__Selected text__:
┄┄┄┄┄┄┄┄┄┄┄┄┄┄┄┄┄┄┄┄

# Tripletail on bouys



## fjmaverick (Sep 18, 2015)

Is this the time of year for Tripletail? I always look for them by the crab buoys on the beach but haven't had any luck.


----------



## Smackdaddy53 (Dec 31, 2012)

Terrible table fare, I’ll dispose of them for you!


----------



## karstopo (Nov 28, 2019)

Very Nice. Tripletail are one fish I'd like to get, but so far have completely struck out on with flies, not that I have had a bunch of chances with those tasty fish.


----------



## ngarcia11892 (Apr 16, 2019)

fjmaverick said:


> Is this the time of year for Tripletail? I always look for them by the crab buoys on the beach but haven't had any luck.


I fish for em once the stone crab traps come out, and treat em more as opportunity when they are not in season. Honestly its a grind but its fun, pick a ramp close to you an run the bouys on the beach. i try to run one depth or distance from the beach and when i get as far as i wanna go run the next rinse n repeat. sometimes you see em right away and some times you run 100 traps before seeing one. but i love it very active.


----------



## DBStoots (Jul 9, 2011)

At this time of year, also look for them drifting in the current at the mouths of rivers and creeks.


----------



## omegadef (Jul 10, 2011)

Best tasting inshore fish. Caught one one time that was sitting in the shadow of our anchor line.


----------



## fjmaverick (Sep 18, 2015)

There is a local fish monger that serves it up... Delicious


----------



## Steve_Mevers (Feb 8, 2013)

They love to eat flies


----------



## lemaymiami (Feb 9, 2007)

While most fish triples on the buoys- at least half a year off the coast of the 'glades there are no buoys (stone crabbers have to remove them during off-season) so we fish them around structure. If you can find them - they're suckers for flies and small leadheads with Gulp tails - and some of them are pretty fair sized.....


----------



## jimsmicro (Oct 29, 2013)

I love to fly fish for them with any sort of shrimp or crab pattern. It's like sight fishing for bream, it's great.


----------



## lemaymiami (Feb 9, 2007)

We either sight fish them around structure or simply work the structure (usually downed trees along shorelines) with Whitewater Clousers in size 2/0.... Find a fish - make a close presentation - then do your best to keep them out of the structure. The ones we're working are up to around ten pounds.

Markers and similar things also hold them -but you have to be the first one that day or the fish will already have been cleaned off by local anglers (out of the Chokoloskee area) that know how to work them with bait...

Here's a pic of that pattern (my own variation on the Clouser original pattern..)

┄┄┄┄┄┄┄┄┄┄┄┄┄┄┄┄┄┄┄┄

__Item position entries__:
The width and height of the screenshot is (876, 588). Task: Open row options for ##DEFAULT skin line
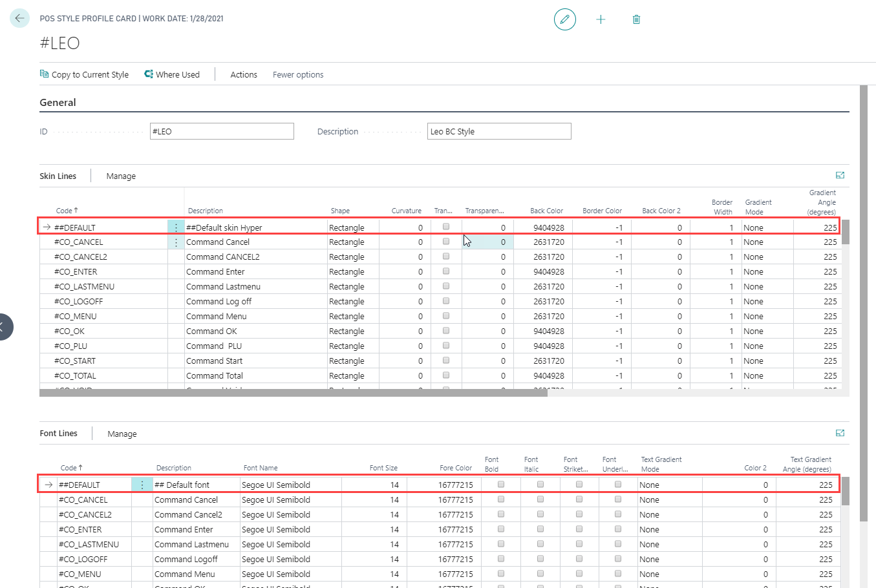pyautogui.click(x=176, y=227)
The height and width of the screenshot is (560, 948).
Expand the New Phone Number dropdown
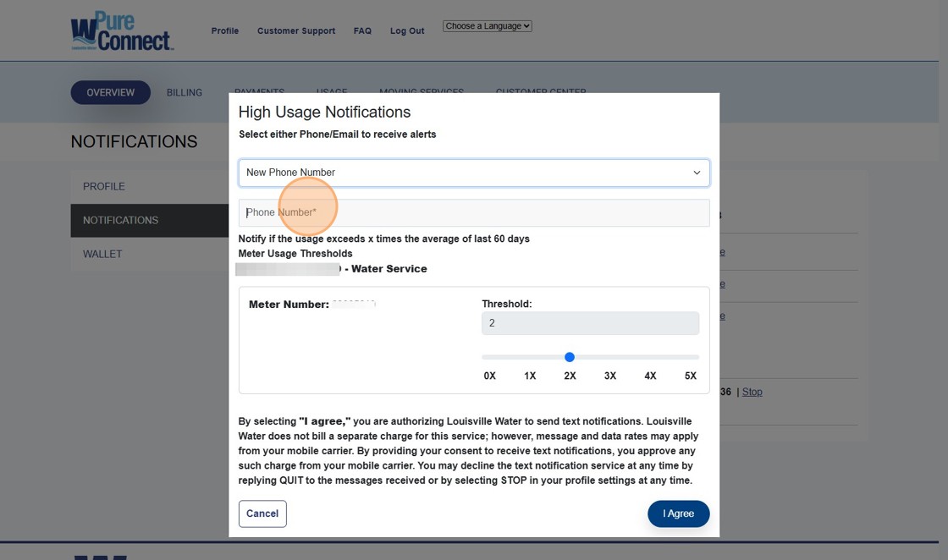click(474, 173)
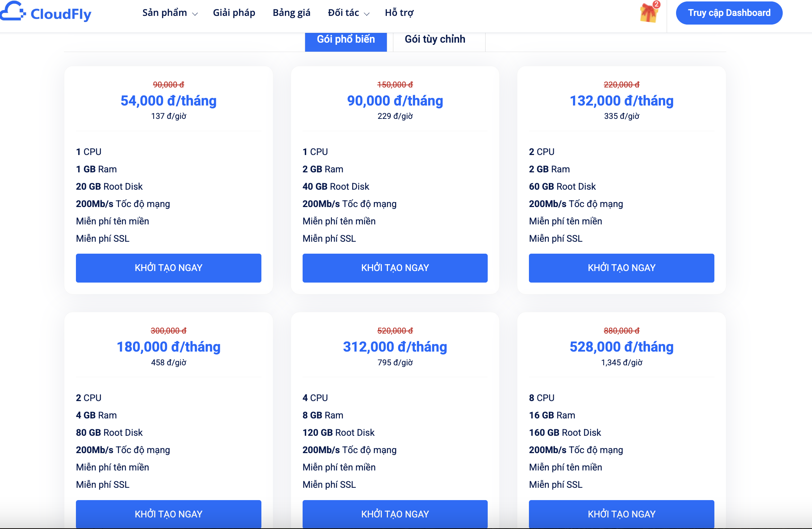Click the Truy cập Dashboard button

(729, 13)
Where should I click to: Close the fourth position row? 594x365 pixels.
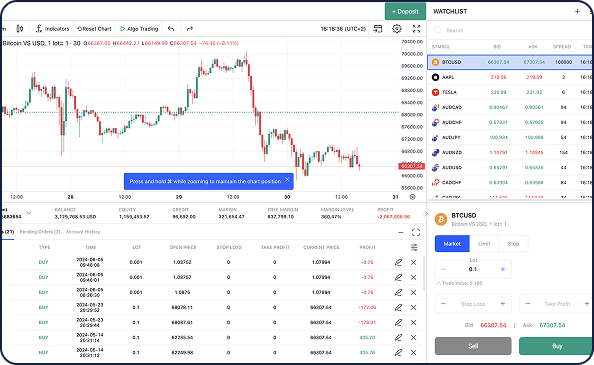point(414,307)
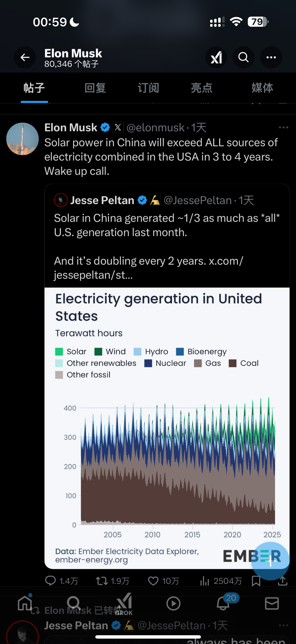This screenshot has width=296, height=644.
Task: Open Elon Musk's rocket avatar
Action: click(22, 139)
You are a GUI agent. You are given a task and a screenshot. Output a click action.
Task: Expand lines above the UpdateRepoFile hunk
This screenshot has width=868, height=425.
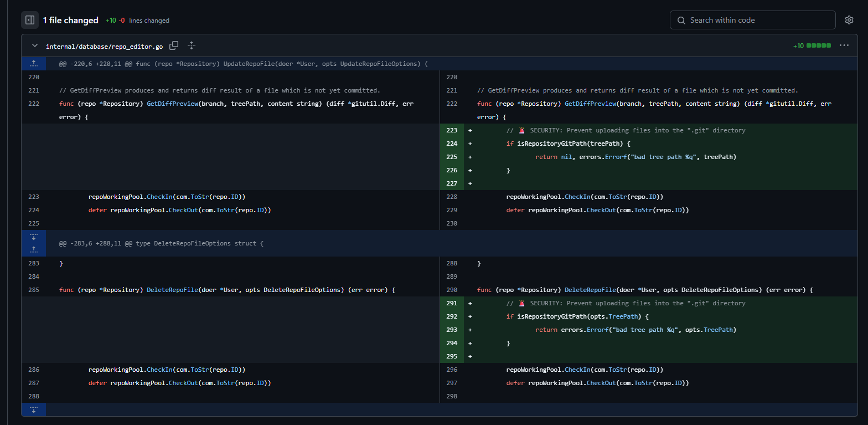click(34, 64)
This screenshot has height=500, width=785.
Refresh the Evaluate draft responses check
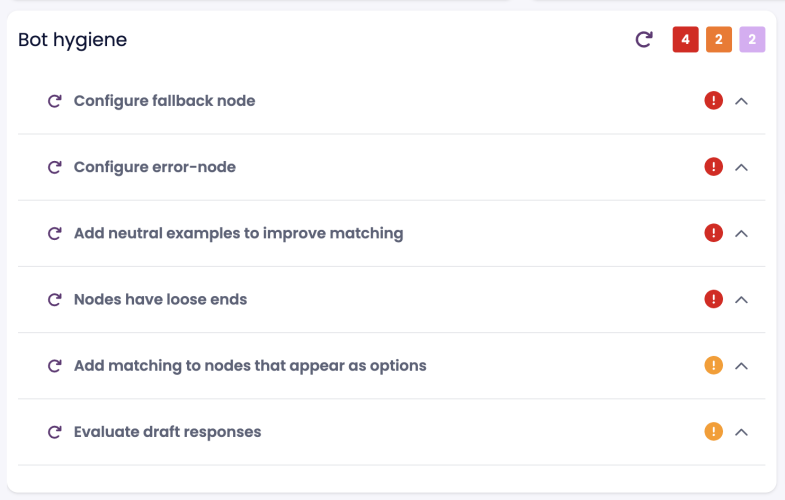tap(55, 432)
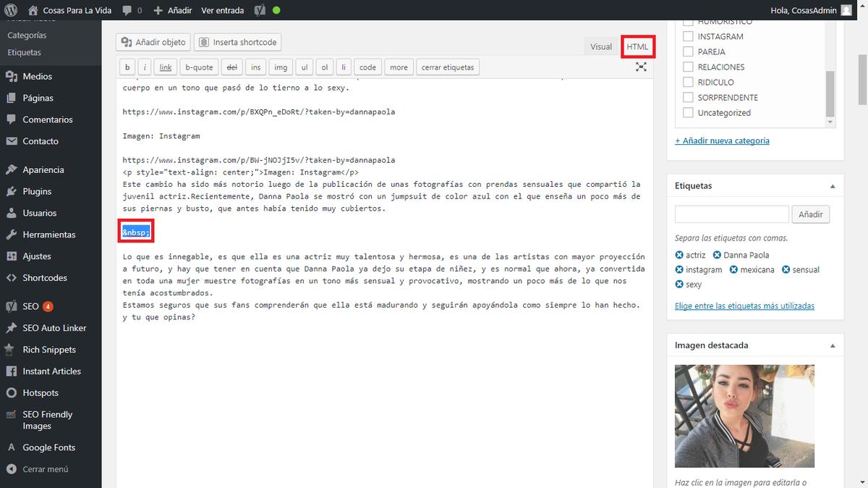Check the INSTAGRAM category box
This screenshot has width=868, height=488.
click(x=688, y=36)
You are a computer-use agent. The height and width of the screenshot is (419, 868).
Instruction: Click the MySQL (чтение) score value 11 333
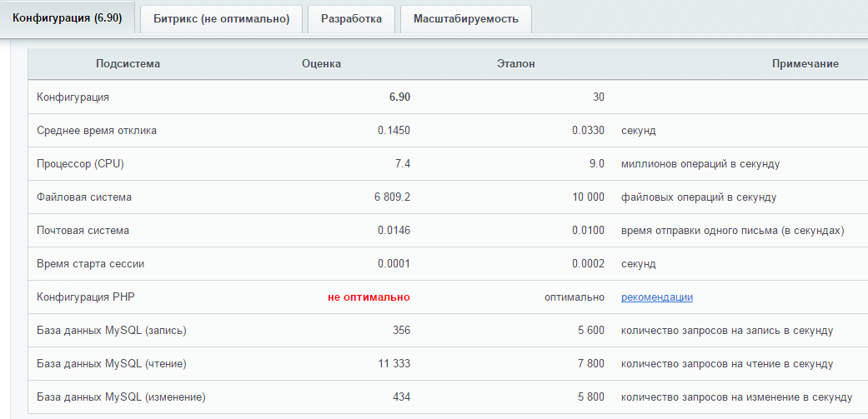click(x=391, y=364)
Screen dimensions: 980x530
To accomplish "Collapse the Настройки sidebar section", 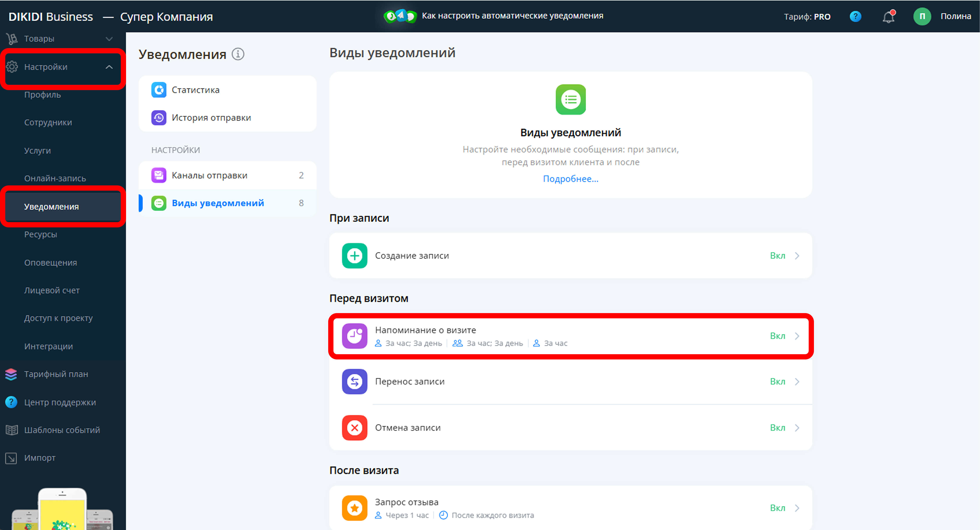I will [109, 67].
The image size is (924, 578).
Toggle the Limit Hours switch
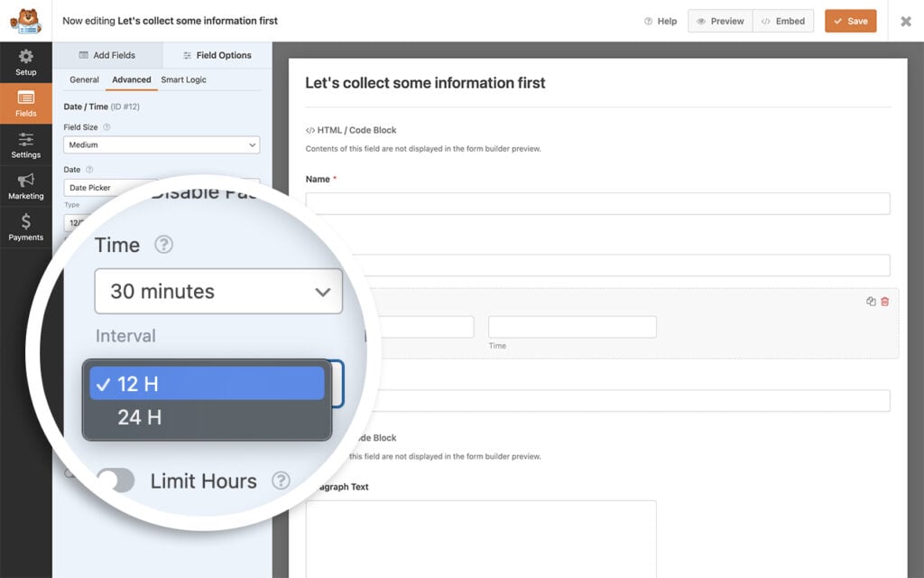(117, 480)
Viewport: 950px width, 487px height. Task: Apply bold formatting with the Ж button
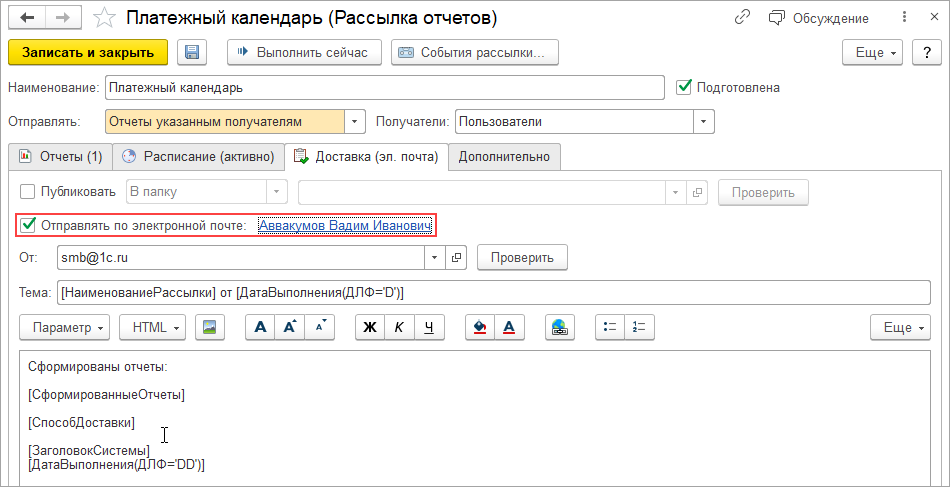pos(369,327)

┄┄┄┄┄┄┄┄┄┄┄┄┄┄┄┄┄┄┄┄

__Work to be completed__:
Please extend the forum thread about fishing for tripletail, starting right after its final sentence.

__The result__:
Note the wire weedguard - very handy when working around snag filled places - the fish don't even notice it at all...


----------



## afernandez (Aug 28, 2013)

I ran the beach last weekend and hooked two on live select shrimp in the 25” class. Landed one and the second opened a 1/0 circle hook and got off. It was tough to get the eat. Both fish let us present to them several times and I think approaching quiet with the trolling motor helped with that. They only ate when the shrimp was drifted right across their lips. They would turn of the buoy and eat it at that point. First time I specifically fished for them and it was a lot of fun running the skiff around the buoys. 

Learned a couple of things: 1) don’t use light wire hooks. Go small but beefy. 2) figure out which way the buoy ropes are leaning and try to run the down-current/down-wind side. Almost caught my prop in ropes that were WAY too long for the depth. 3) the elongated/popping cork shape buoys seemed to be more attractive to the TTs than the spherical ones. 

Fun trip and looking forward to doing it again soon. The beach being glassed out with no clouds definitely made it more enjoyable


----------



## kjnengr (Jan 16, 2018)

lemaymiami said:


> While most fish triples on the buoys- at least half a year off the coast of the 'glades there are no buoys (stone crabbers have to remove them during off-season) so we fish them around structure.


Does anyone in that area set up dummy crab floats?


----------



## ngarcia11892 (Apr 16, 2019)

afernandez said:


> I ran the beach last weekend and hooked two on live select shrimp in the 25” class. Landed one and the second opened a 1/0 circle hook and got off. It was tough to get the eat. Both fish let us present to them several times and I think approaching quiet with the trolling motor helped with that. They only ate when the shrimp was drifted right across their lips. They would turn of the buoy and eat it at that point. First time I specifically fished for them and it was a lot of fun running the skiff around the buoys.
> 
> Learned a couple of things: 1) don’t use light wire hooks. Go small but beefy. 2) figure out which way the buoy ropes are leaning and try to run the down-current/down-wind side. Almost caught my prop in ropes that were WAY too long for the depth. 3) the elongated/popping cork shape buoys seemed to be more attractive to the TTs than the spherical ones.
> 
> Fun trip and looking forward to doing it again soon. The beach being glassed out with no clouds definitely made it more enjoyable


I actually use light wire, Ive found that the first few seconds if you pull em away from the bouy before they wake up and fight you've got em. Ive never had one run back to the bouy after that but it make just be a fluke. Just open up the drag a bit and hang on. I also don't use corks cuz I've found at least the ones I've thrown at, like things diving if I can't get a bite but I through it by the bouy and let it drop they will dive down n nail the shrimp or fly. Im by no means an expert at all but just my experience.


----------



## lemaymiami (Feb 9, 2007)

I’ve never heard of anyone using “dummy floats”... During crab season folks fish the floats and when the floats aren’t around don’t fish triples much - that’s why I mentioned the inshore alternative... One other thing few take advantage of is the way triples will actually “ride the tide” on the incoming in some places - right at the surface so you can actually sight fish them if you know where to look and are paying attention...


----------



## SomaliPirate (Feb 5, 2016)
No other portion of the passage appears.